Copy the records below, substituting "Instruction" for every "Task" and keeping everything else the same, but omit the pictures.

▶

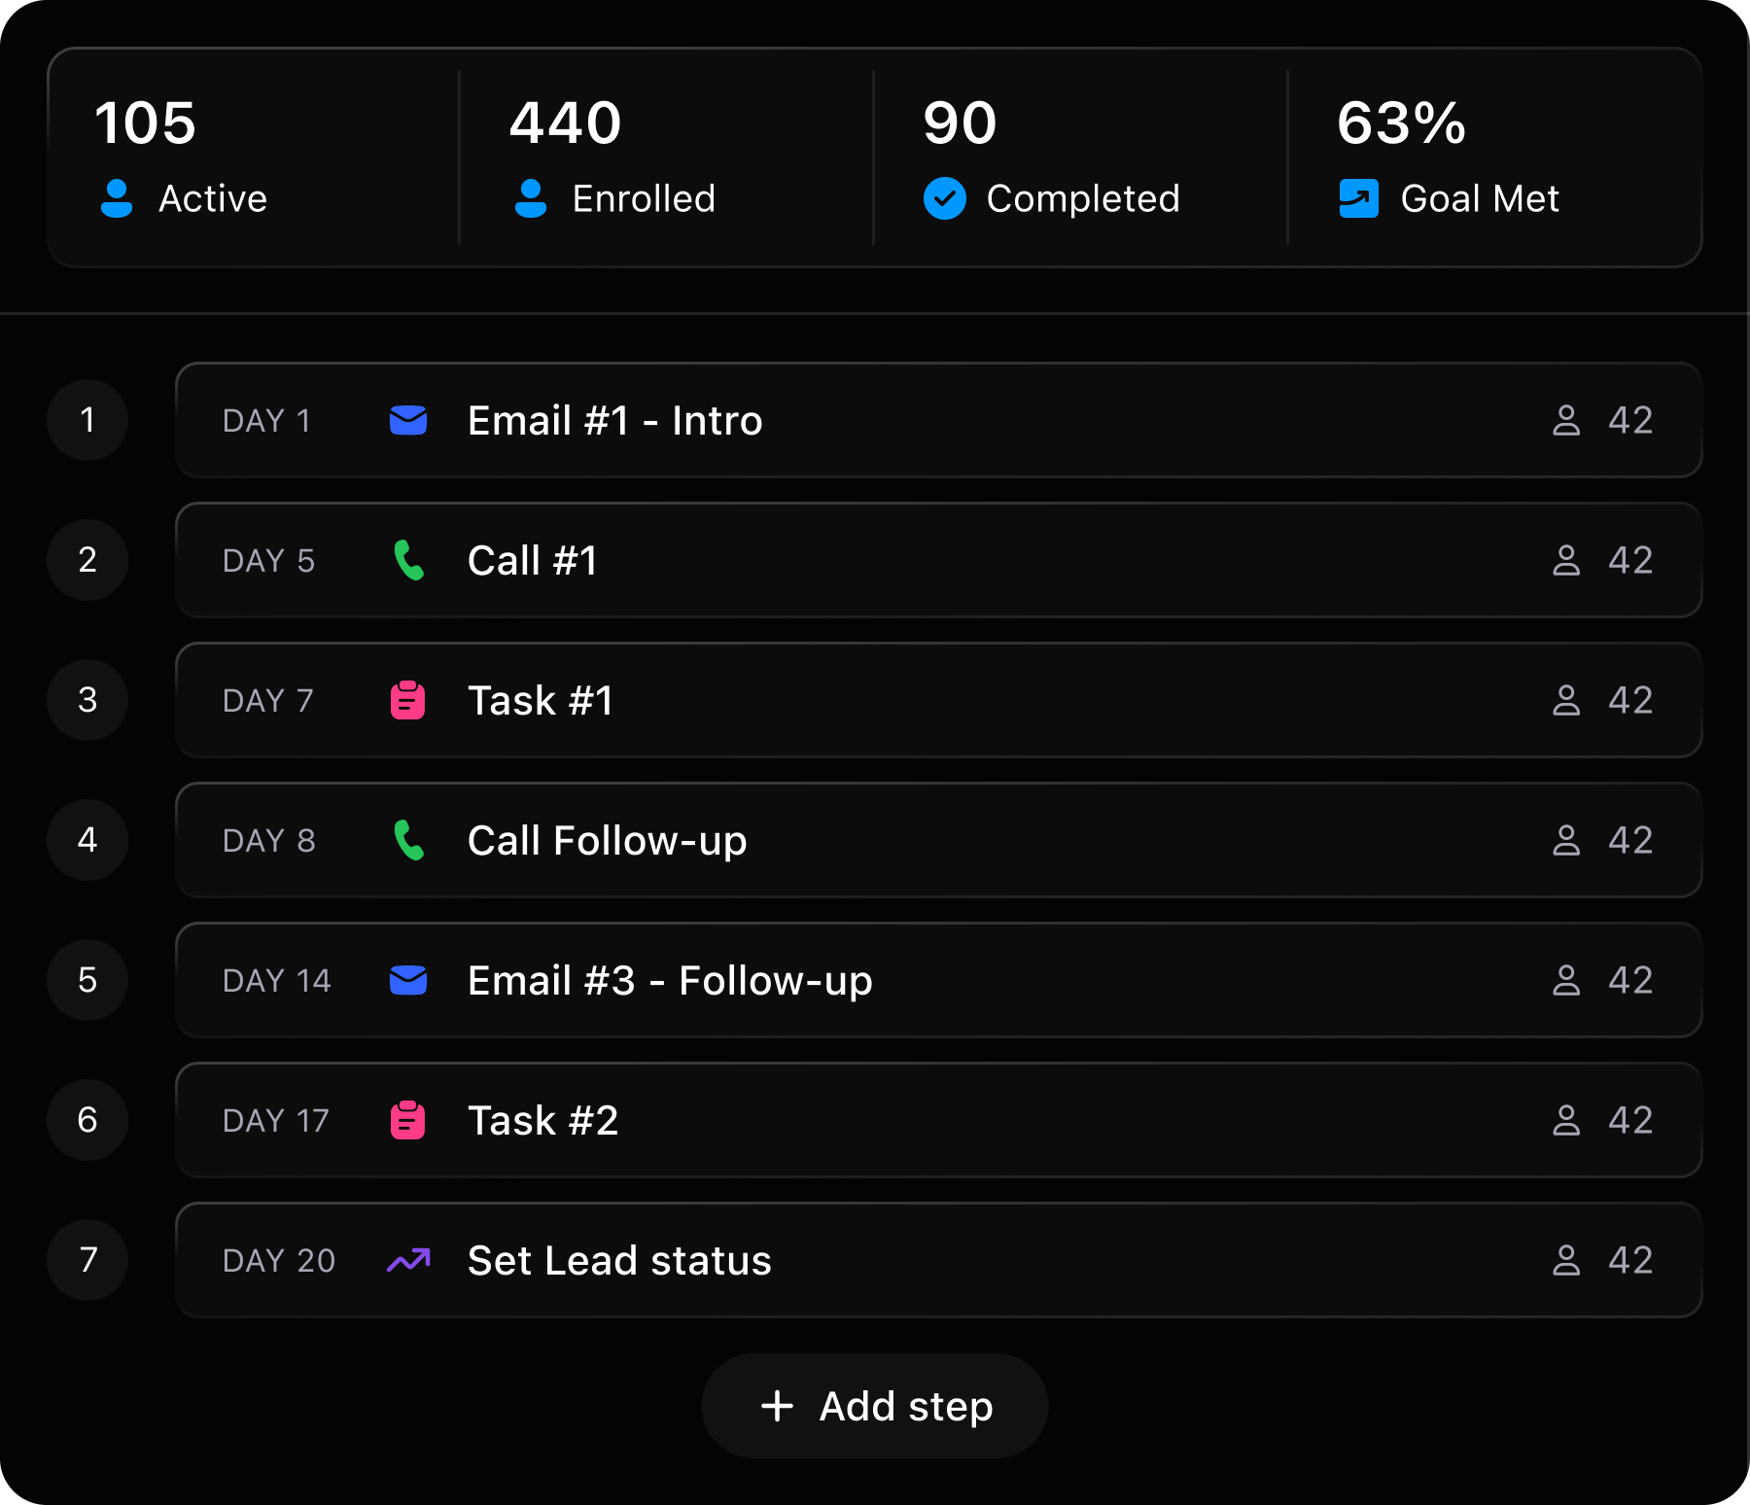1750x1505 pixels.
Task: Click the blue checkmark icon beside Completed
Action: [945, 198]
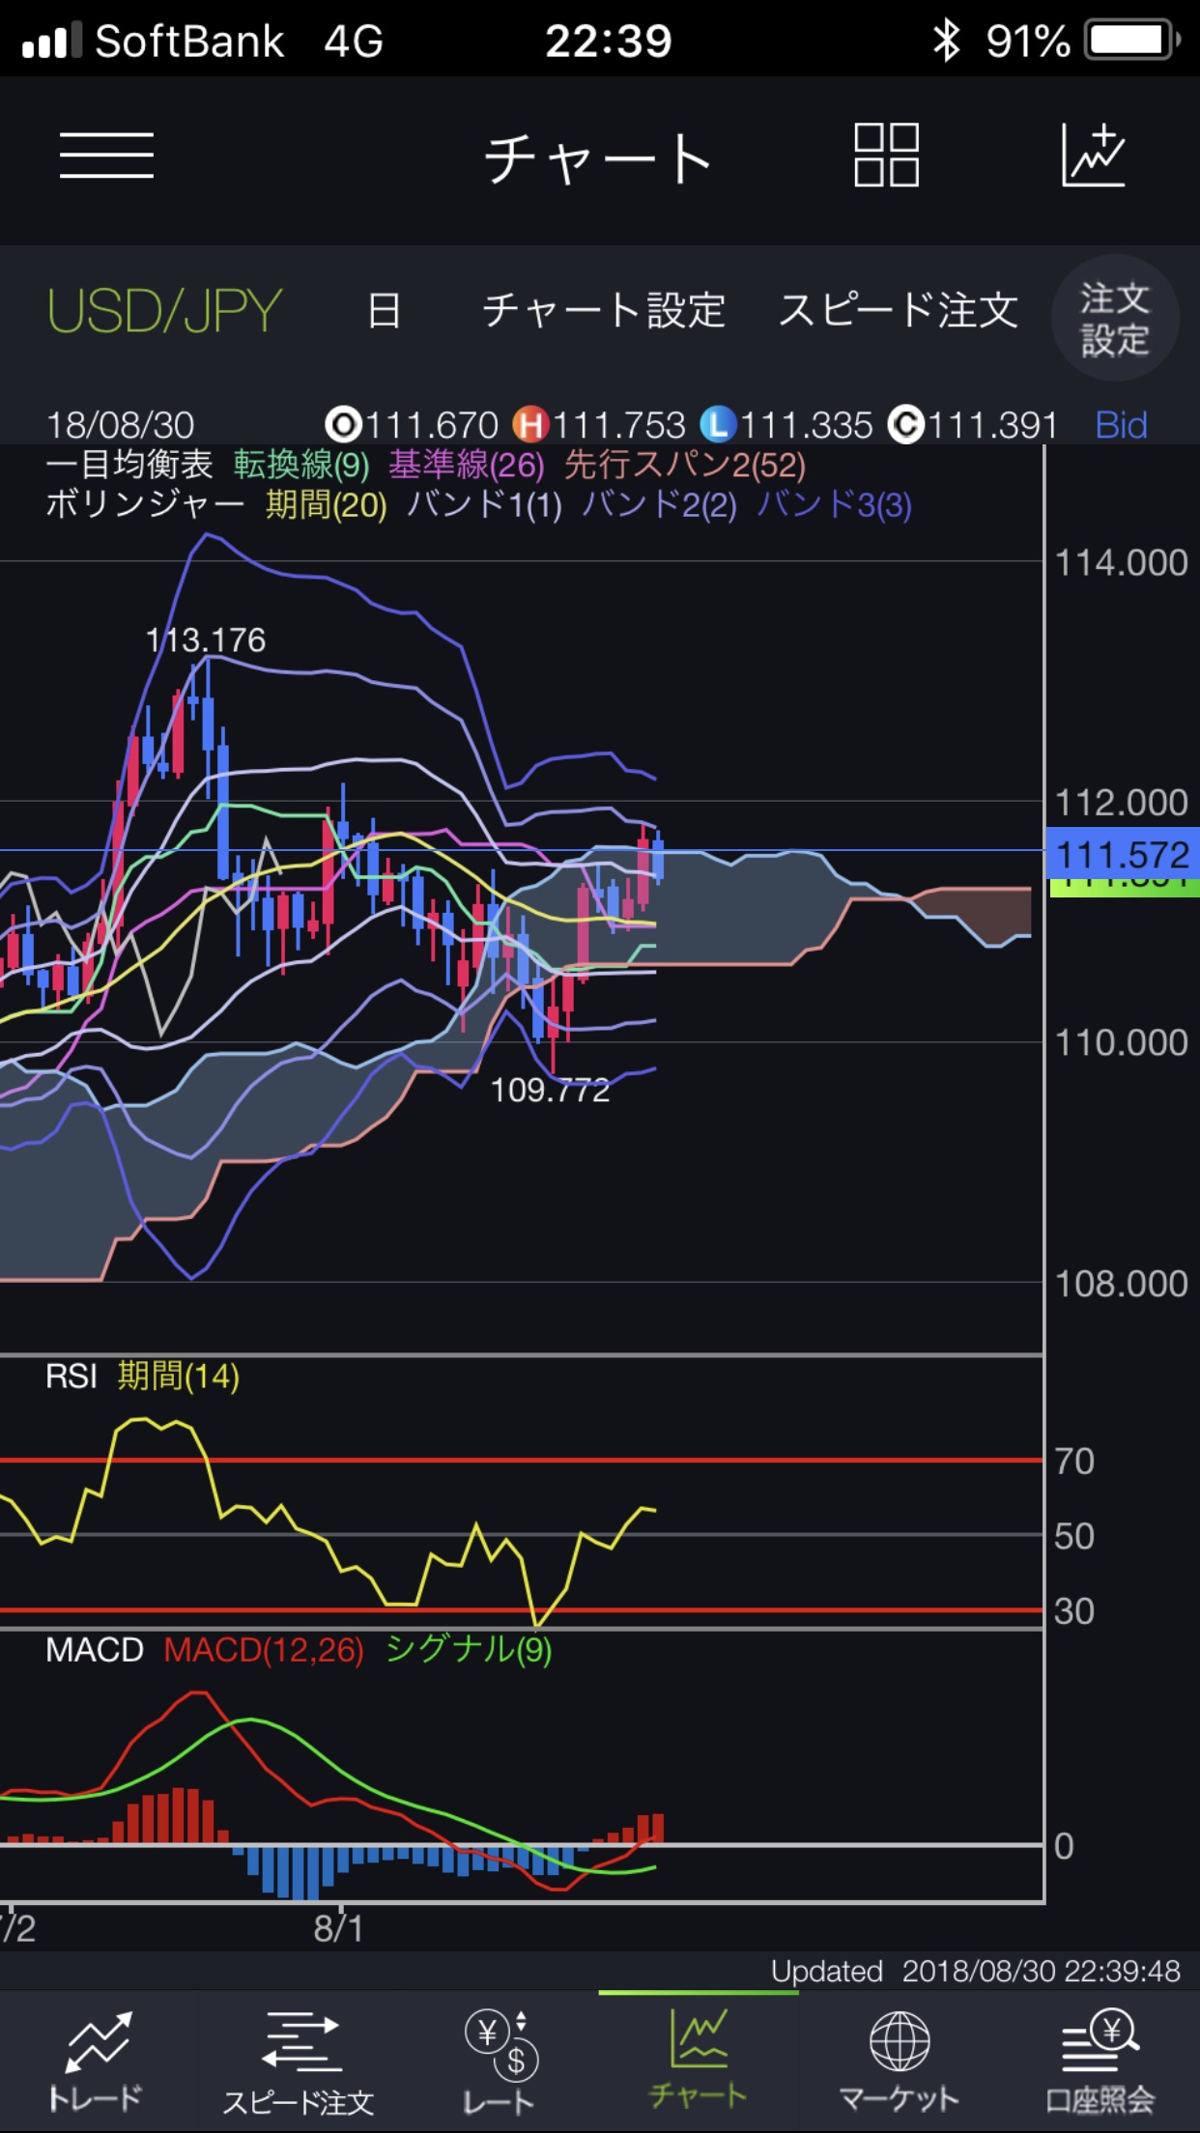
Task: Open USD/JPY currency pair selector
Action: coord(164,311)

◀

_Complete response_.
1750x1505 pixels.
Instruction: Click the blue checkmark icon beside Completed
Action: [945, 198]
Instruction: Open USD/JPY currency pair selector
Action: coord(164,311)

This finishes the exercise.